───── EXTRACT TO READ

Warnock fired, Scholes re-hired
Few of us like Mondays but The Fifth Official does, for it brings with it a chance for him to point the finger and laugh. Here he pulls out the pretty, the puzzling and the downright pig-ugly from a week brimming with potential victims.
Ginger Ninja stealth
And just like that, with a ginger flash, he was back. Clearly it took Manchester United less than half a season to realise they couldn't replace Paul Scholes, so they decided to bring Paul Scholes back instead. Presumably this now means we can dispense with the notion that Darron Gibson is at Manchester United for anything other than a water-carrier role (and he keeps dropping that).
After the bombshell that the Ginger Ninja was back, my surprise peaked when I thought I saw Owen Hargreaves warming up alongside Scholes in the second half - for I had no idea he had come out of retirement as well. What with Thierry Henry returning to Arsenal perhaps it is time for Tottenham to re-sign Nayim or for that cousin of George Weah to have another trial at Southampton.
Fergie made a few changes against City, but perhaps his most prudent tactic was to replace Howard Webb with Chris Foy. The Roonatic had already put United ahead with a quality nod before he successfully convinced Foy that Vincent Kompany's ball-winning, opponent-avoiding tackle was worthy of a red card. But rather than ruin the contest, his erroneous dismissal turned it into a humdinger, as Scholes' introduction helped City back into the match.
At the end, Fergie was the one unleashing the hairdryer while a proud Mancini claimed City were a shoo-in for the title after such a spirited display. Don't you just love the FA Cup?
Warnock and out
Apparently, a 1-1 draw against a football club that have only existed for seven years is cause for immediate sacking. QPR owner Tony Fernandes is new to this football lark so no doubt his advisors told him the way to stamp authority on a club is to perform a merciless firing. And who better to axe than your big-gobbed gaffer Neil Warnock?
Warnock blamed the lateness of Fernandes' takeover and arrival with funds for his ultimate fate, failing completely to mention that no-one put a gun to his head and forced him to sign Kieron Dyer. He did manage to acquire Joey Barton and make him captain, though, with that faith 'repaid' by the midfielder in the form of a headbutt and red card in last week's Premier League defeat to Norwich, a game seen as a key contributing factor to Warnock losing his job.
Hilariously, QPR chief executive Phillip Beard (who clearly can't be trusted seeing as he actually has no beard) then took to the airwaves to pay tribute to Warnock and underline that he had the club's "support". Millionaire Fernandes claimed on Twitter he "loved stability" and whined on at what a "nightmare" it had been for him. Well boo freaking hoo.

──────────
───── INFORMATION SUPPLIED

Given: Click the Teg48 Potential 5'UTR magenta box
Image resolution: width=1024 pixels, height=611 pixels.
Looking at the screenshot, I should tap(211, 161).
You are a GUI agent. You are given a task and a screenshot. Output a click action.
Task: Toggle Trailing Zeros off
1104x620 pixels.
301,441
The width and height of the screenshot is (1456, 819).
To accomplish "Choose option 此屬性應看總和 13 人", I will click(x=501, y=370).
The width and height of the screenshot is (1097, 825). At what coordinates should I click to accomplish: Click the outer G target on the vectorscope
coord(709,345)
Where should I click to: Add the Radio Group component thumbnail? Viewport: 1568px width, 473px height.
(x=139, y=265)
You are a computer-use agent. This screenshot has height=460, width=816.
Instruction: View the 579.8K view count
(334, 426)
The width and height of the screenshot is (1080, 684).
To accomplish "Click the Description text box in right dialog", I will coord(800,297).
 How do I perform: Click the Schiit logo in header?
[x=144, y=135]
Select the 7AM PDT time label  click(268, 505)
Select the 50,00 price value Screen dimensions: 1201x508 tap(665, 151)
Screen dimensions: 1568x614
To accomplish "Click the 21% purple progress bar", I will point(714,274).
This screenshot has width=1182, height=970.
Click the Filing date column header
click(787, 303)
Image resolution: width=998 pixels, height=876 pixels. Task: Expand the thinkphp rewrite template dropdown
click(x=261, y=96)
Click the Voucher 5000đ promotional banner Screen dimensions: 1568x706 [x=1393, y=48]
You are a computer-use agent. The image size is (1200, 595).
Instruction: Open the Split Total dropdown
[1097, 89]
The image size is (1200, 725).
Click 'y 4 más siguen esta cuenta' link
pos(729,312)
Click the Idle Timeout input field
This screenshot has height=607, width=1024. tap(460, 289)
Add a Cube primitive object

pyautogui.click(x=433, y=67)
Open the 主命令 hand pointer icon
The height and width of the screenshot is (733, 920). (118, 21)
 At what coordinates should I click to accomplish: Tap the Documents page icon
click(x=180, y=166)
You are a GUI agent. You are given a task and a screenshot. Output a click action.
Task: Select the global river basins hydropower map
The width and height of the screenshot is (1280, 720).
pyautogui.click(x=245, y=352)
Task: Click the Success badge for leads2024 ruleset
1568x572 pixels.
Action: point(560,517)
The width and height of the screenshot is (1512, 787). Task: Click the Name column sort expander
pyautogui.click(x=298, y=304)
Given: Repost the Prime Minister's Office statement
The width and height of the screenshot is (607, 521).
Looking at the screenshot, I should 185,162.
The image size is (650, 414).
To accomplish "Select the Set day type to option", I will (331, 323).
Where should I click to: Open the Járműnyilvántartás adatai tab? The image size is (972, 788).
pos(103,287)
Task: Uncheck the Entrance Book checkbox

──────────

__PROBLEM 1__.
Copy the stretch of the records from the line containing "Click the Voucher" through the line containing "Looking at the screenshot, I should 185,162.".
__PROBLEM 2__.
Write the next part of the football column, starting after its last sentence.
The football column and the records are separate pieces of material.

__RIGHT ANSWER 1__.
Click the Voucher 5000đ promotional banner Screen dimensions: 1568x706 [x=1393, y=48]
You are a computer-use agent. The image size is (1200, 595).
Instruction: Open the Split Total dropdown
[1097, 89]
The image size is (1200, 725).
Click 'y 4 más siguen esta cuenta' link
pos(729,312)
Click the Idle Timeout input field
This screenshot has height=607, width=1024. tap(460, 289)
Add a Cube primitive object

pyautogui.click(x=433, y=67)
Open the 主命令 hand pointer icon
The height and width of the screenshot is (733, 920). (118, 21)
 At what coordinates should I click to accomplish: Tap the Documents page icon
click(x=180, y=166)
You are a GUI agent. You are given a task and a screenshot. Output a click action.
Task: Select the global river basins hydropower map
The width and height of the screenshot is (1280, 720).
pyautogui.click(x=245, y=352)
Task: Click the Success badge for leads2024 ruleset
1568x572 pixels.
Action: point(560,517)
The width and height of the screenshot is (1512, 787). Task: Click the Name column sort expander
pyautogui.click(x=298, y=304)
Given: Repost the Prime Minister's Office statement
The width and height of the screenshot is (607, 521).
Looking at the screenshot, I should 185,162.

__RIGHT ANSWER 2__.
Mark Hughes is now odds on to replace him, which only adds to the mystery of why he left Fulham. Was he really that offended by the Michael Jackson statue?
A Di Canio salute
Does this really count as much of a shock? Wigan limp along every Premier League season like a League One side in their quest for survival so it wasn't a surprise they were vanquished by the might of Swindon and their wondrously unhinged leader Paolo Di Canio - the man who is taking fascism to new heights in rural Wiltshire. He sauntered on the bench looking like he was about to watch a mafia hit, rather than an FA Cup tie.
The Italian has already induced a scrap with striker Leon Clarke, who - in fear of a kicking - refused to leave the field with him after a Carling Cup defeat and Di Canio threatened to boot his players arses and cancel Christmas after a disappointing draw at Bristol Rovers just a few weeks ago. So a win over a Premier League club was just the tonic his tumultuous reign needed.
Wigan were only too happy to oblige, folding like a polystyrene deckchair in the face of an opposition who seem to like nothing better than to get the ball into the box, as often as possible from wherever possible. Roberto Martinez was so gushing in his praise for Swindon there are only two explanations, either he was relieved to get knocked out, or he was scared to death of Paolo.
Pulis tickles Gills
If there is one manager in English football you wouldn't want to pick a fight with it is Tony Pulis - just ask James Beattie. Presumably, the striker is still receiving counselling at the sight of a snarling, half-naked Pulis lunging at him in the dressing room after a dispute over Stoke's Christmas party a couple of years back. Beattie, a shadow of his former self by that stage, became a shadow of even his shadow self after the fracas and now spends his time shivering in the corners of large detached houses.
Gillingham chairman Paul Scally doesn't seem to mind picking a fight with big Tone though, despite the fact that the Stoke boss took the Gills, then a club in danger of dropping into the Conference, to the brink of the Championship during his time as their manager. After his departure in 1999, and an acrimonious court case, Scally still thinks Pulis is "evil and despicable" and has banned him from everywhere in the ground apart from the front door, the away dressing room and the dugout.
Asked prior to the game if he might bury the hatchet, Scally replied "Yes, in his head." But Pulis again had the last chuckle, as Stoke buried all hopes of an upset and he was handed a standing ovation from all four corners of the ground as he filed onto the pitch. Even Gillingham's own website carried Pulis' case for the defence, as Scally remained eerily silent, intent on tracking down Beattie's mobile number.
Lancashire derby love in
Nowhere was the magic of the cup more tangible than in Blackpool where the Tangerines travelled six miles up the west coast to take on Fleetwood, the self-anointed Cod Army, who celebrated the landmark occasion with a special Codcast on their website and are perhaps the only club outside the top flight to have a fan club in Papua New Guinea (that consists of one fan).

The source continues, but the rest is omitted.